I assure you that if you were one of the users reporting those issues, you would be very satisfied that the fix came ASAP.
As for v2.2.6 -> v2.2.7.
I take full responsibility for the last 2. They were admittedly due to not well documented new feature of the ww.wp.xz.cn repo. We were shown a notice to add a test site blueprint to the plugin after uploading the last real update, but the docs on doing so led us to believe we had to add the files into a place that required changing the version number. And those 2 were pushed out within a minute of each other at ~2am so very few would have actually seen them both, rather only the latest this morning.
I hope this clarifies our position and you will consider adding back that extra star to support those users who’s sites were breaking and needed our help as fast as possible.

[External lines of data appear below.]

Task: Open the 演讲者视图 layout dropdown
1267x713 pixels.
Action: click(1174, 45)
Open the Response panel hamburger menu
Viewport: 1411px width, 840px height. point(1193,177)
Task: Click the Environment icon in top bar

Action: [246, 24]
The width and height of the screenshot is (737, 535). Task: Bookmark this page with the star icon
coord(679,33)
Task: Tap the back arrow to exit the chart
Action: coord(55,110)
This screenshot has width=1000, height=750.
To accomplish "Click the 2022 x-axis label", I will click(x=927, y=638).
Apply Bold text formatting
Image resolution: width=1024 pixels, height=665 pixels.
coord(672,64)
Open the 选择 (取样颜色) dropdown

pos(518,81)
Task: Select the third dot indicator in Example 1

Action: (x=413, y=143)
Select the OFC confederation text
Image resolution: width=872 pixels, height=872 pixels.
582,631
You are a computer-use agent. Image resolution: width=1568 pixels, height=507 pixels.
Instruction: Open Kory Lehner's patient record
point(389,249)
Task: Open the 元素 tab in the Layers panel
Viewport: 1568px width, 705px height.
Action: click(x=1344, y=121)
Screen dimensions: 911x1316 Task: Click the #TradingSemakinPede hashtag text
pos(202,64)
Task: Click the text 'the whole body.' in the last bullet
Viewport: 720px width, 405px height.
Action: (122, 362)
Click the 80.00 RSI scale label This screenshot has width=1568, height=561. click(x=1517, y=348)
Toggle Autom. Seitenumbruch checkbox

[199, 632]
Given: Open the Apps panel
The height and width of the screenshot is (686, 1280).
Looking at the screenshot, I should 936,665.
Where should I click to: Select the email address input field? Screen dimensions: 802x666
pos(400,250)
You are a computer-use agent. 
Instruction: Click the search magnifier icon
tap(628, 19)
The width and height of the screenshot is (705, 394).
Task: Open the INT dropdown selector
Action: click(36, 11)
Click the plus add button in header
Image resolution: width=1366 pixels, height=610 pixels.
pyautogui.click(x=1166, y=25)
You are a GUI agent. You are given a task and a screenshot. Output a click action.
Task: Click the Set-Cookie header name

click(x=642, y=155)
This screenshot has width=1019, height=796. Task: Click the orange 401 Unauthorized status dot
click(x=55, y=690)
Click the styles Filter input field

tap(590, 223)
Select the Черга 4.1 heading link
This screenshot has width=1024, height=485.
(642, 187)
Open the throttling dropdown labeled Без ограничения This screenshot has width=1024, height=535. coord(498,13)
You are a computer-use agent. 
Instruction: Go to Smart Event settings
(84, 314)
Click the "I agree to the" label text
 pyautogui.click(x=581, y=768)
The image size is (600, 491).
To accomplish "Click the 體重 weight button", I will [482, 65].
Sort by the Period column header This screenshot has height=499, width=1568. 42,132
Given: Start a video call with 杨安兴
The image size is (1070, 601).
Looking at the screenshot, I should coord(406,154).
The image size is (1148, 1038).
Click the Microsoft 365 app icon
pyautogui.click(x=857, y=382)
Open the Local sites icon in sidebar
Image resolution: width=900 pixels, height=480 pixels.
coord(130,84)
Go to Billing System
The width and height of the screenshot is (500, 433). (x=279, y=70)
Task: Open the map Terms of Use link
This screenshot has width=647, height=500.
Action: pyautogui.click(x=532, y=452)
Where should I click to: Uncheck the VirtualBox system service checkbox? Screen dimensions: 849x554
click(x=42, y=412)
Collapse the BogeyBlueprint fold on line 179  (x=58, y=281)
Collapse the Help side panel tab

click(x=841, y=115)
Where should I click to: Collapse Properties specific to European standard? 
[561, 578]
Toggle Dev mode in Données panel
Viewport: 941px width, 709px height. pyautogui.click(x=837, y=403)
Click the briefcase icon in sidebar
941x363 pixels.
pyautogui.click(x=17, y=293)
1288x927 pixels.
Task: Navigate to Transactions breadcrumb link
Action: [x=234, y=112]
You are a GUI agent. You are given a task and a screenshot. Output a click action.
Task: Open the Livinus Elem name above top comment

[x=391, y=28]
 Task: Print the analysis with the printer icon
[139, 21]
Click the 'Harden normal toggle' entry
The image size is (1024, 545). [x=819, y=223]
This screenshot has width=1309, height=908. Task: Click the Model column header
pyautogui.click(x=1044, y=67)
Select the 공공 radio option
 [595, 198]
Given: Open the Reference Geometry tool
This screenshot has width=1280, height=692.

@soyshinoda – Are you sure your using the latest version? That line number doesn’t match anything, and term_id is not used unless its already tested to be an actual object:
- https://github.com/code-atlantic/content-control/blob/master/inc/functions/developers.php#L261
- https://github.com/code-atlantic/content-control/blob/master/inc/functions/developers.php#L274-L275
I believe the only way your seeing that error still is if your using an older version.
Try downloading it directly from the ww.wp.xz.cn/plugins/content-control page and reinstalling v2.2.7.
Let me know.
@robin-labadie – How many restrictions do you have set up? What kinds of rules are on each?
The only performance penalties should be from comparison of conditions against content. These checks are cached for each peice of content, but can add up.That said there are several places that could happen, each with varying number of tries.
- Main query, tries once against the global page.
- Post query, checks every post in a loop to make sure they should be there.
- Tax query, checks each tax against rules.
- Rest API queries, checks the global query and items within.
I’ll be honest and say we have attempted to cache much of this on a per page load basis. But If you have object caching, we can look at saving rule processing for each user/content in that cache for a day or 2, saving even more performance.
I’d really need to know more about your situation, and how your discerning the performance implications.
For the most part though, 95% of our checks require no extra loading of data, and test data that’s already there, so it must either be tons of checks on different content on each page, no caching support, or using the 5% of rules that might be getting extra data
Definitely start a new thread, or better yet, email our support.